⟨

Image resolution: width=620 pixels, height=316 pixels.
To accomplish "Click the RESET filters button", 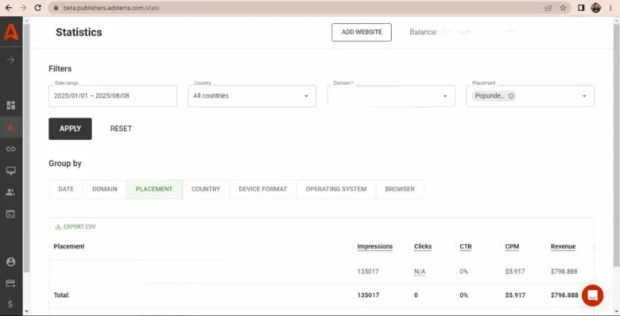I will [x=121, y=129].
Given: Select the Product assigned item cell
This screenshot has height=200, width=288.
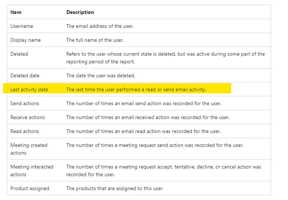Looking at the screenshot, I should click(30, 188).
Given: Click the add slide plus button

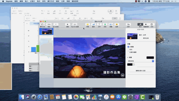Looking at the screenshot, I should click(56, 24).
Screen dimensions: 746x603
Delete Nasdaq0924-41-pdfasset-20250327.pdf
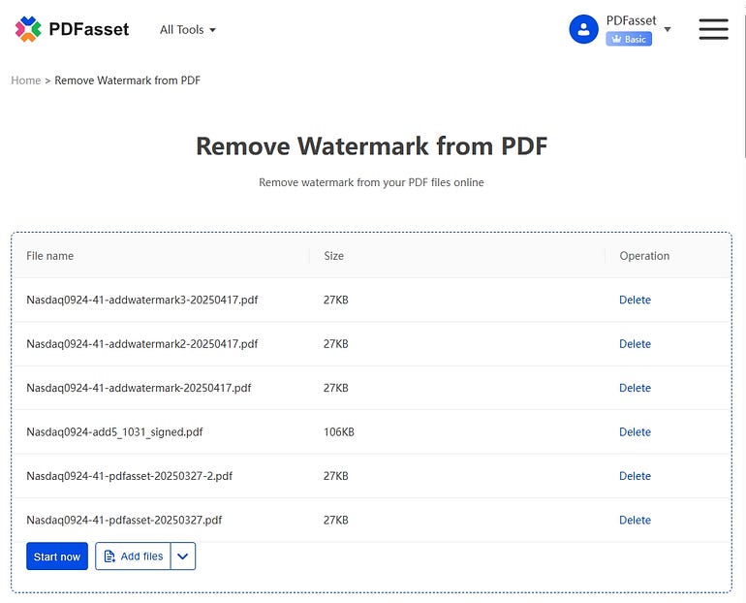click(635, 520)
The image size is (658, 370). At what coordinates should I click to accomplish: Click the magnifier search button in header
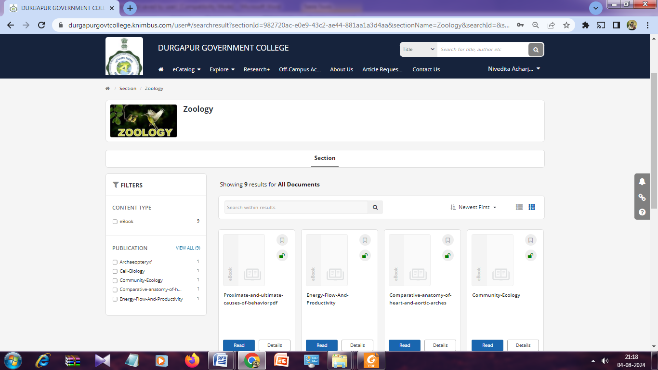coord(536,50)
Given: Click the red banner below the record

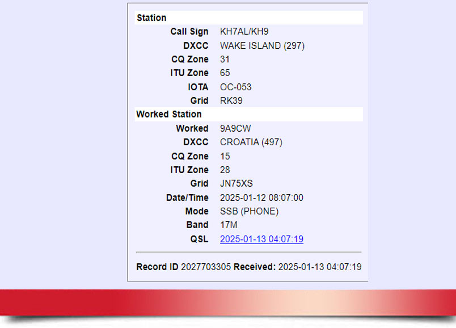Looking at the screenshot, I should (228, 304).
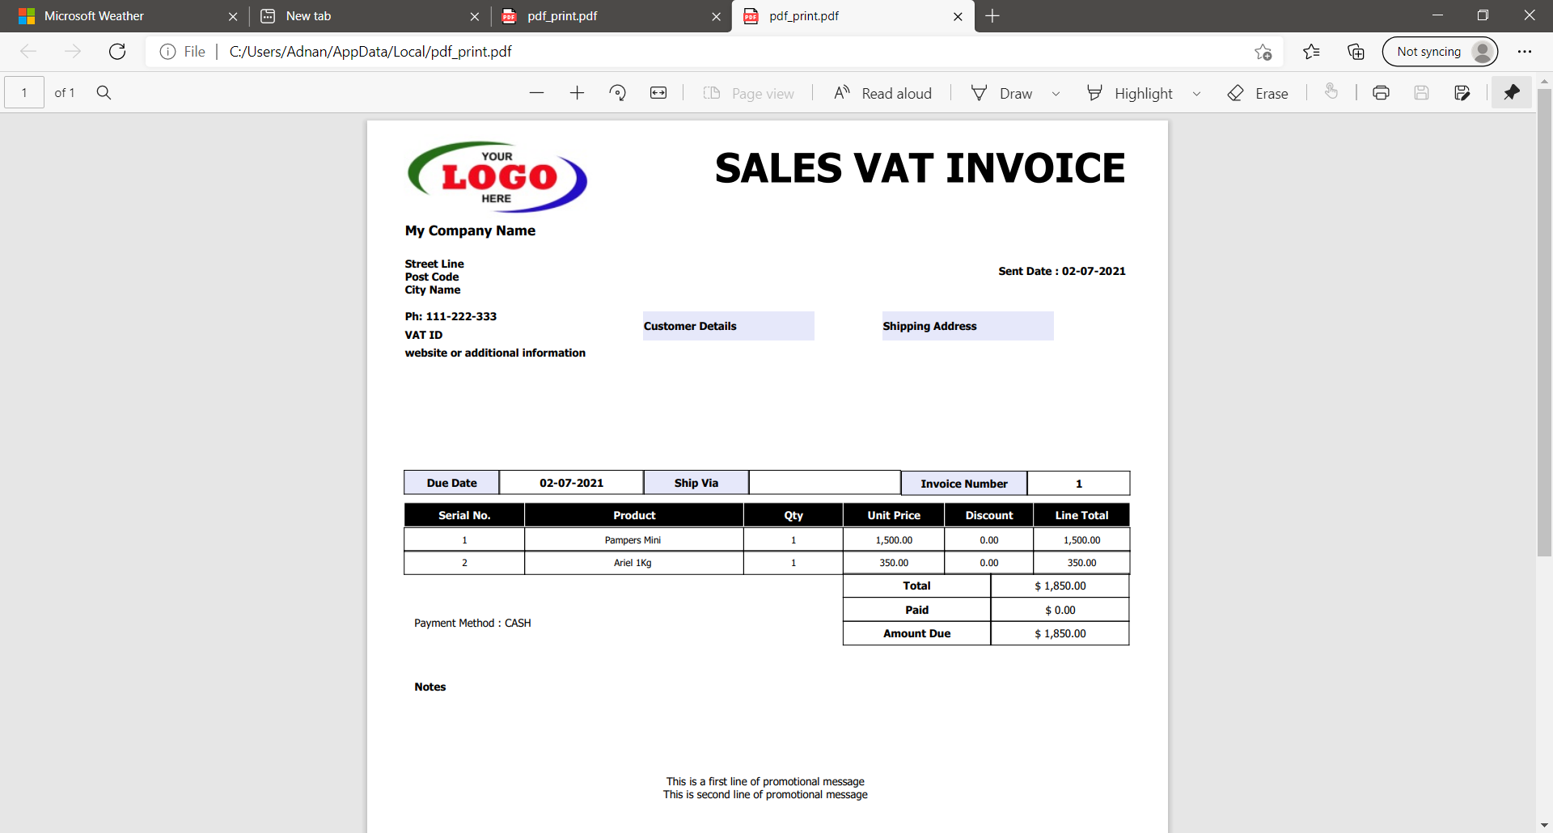This screenshot has height=833, width=1553.
Task: Expand the Highlight color dropdown arrow
Action: pyautogui.click(x=1196, y=94)
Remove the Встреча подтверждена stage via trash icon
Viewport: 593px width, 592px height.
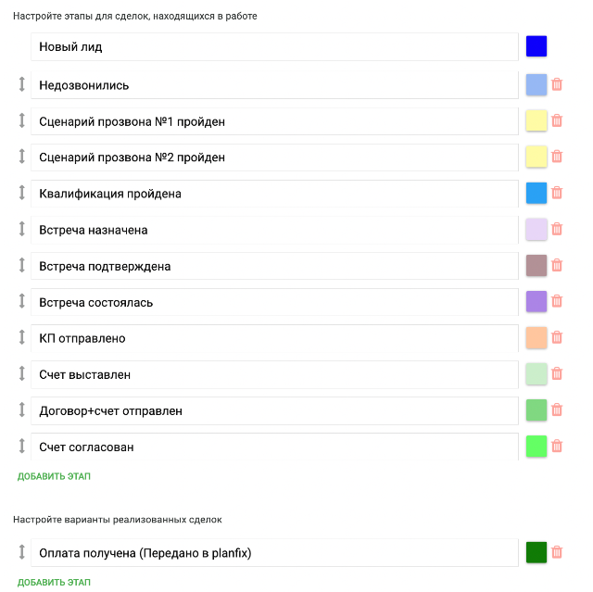557,265
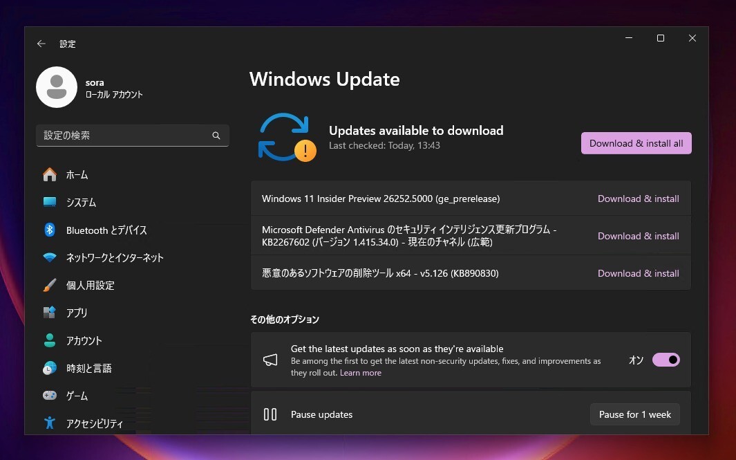The width and height of the screenshot is (736, 460).
Task: Click the pause bars icon next to Pause updates
Action: (270, 414)
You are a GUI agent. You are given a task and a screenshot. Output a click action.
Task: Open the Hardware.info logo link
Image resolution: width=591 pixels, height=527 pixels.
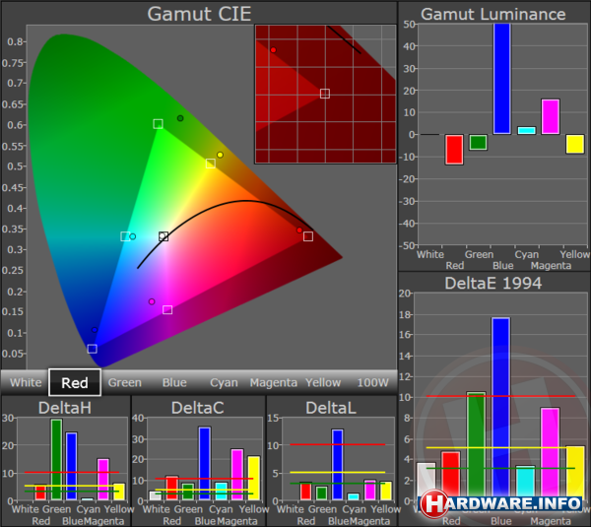[x=502, y=503]
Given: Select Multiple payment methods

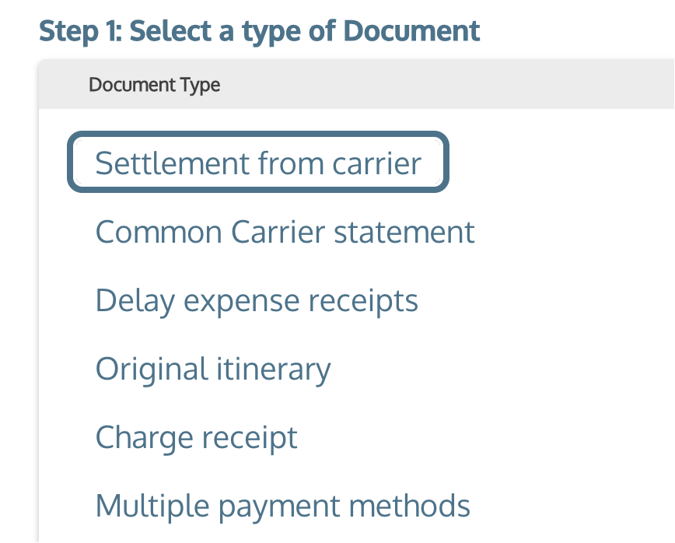Looking at the screenshot, I should tap(282, 506).
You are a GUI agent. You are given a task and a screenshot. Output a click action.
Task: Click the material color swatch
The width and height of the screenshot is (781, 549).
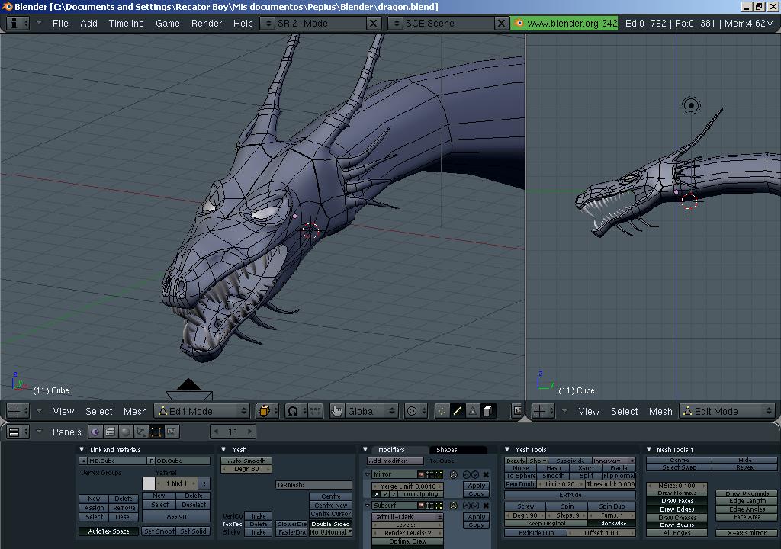(149, 483)
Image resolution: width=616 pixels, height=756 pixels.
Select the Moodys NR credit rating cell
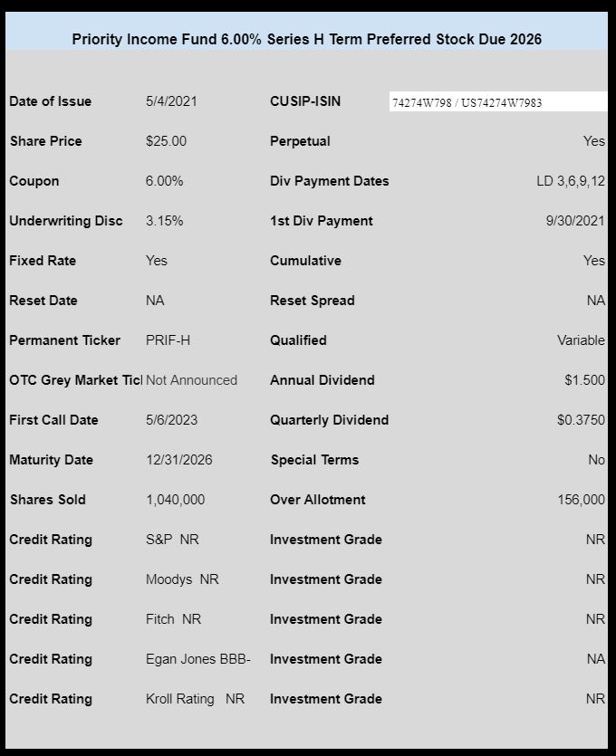tap(182, 579)
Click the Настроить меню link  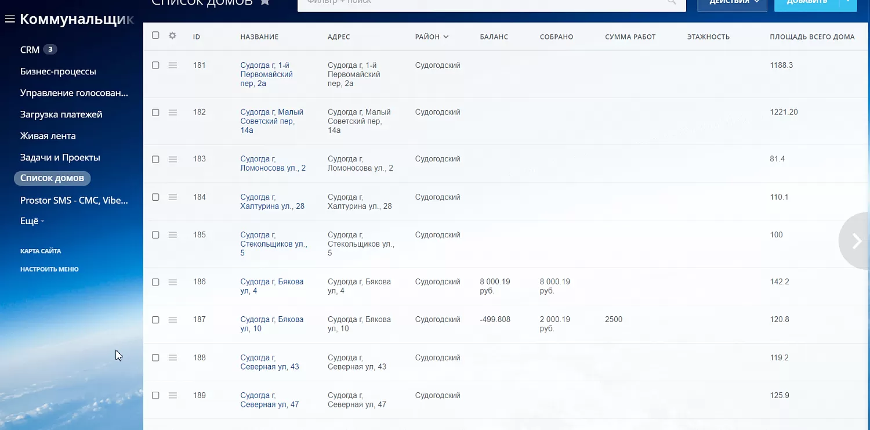point(49,269)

⟩

Task statement
Please repeat, exactly as written, the lines in the records above, starting with the one that has "This screenshot has height=200, width=288." and going on through the one that has "Remove the Встреча". Pictures are to be left out.

Exercise result
This screenshot has height=200, width=288.
Looking at the screenshot, I should click(30, 188).
Given: Click the add slide plus button

Looking at the screenshot, I should click(56, 24).
Screen dimensions: 746x603
Delete Nasdaq0924-41-pdfasset-20250327.pdf
click(635, 520)
The image size is (658, 370). At what coordinates should I click to accomplish: Click the magnifier search button in header
coord(536,50)
Given: Click the red banner below the record

Looking at the screenshot, I should (228, 304).
This screenshot has height=833, width=1553.
Task: Expand the Highlight color dropdown arrow
Action: pyautogui.click(x=1196, y=94)
Remove the Встреча подтверждена stage via trash icon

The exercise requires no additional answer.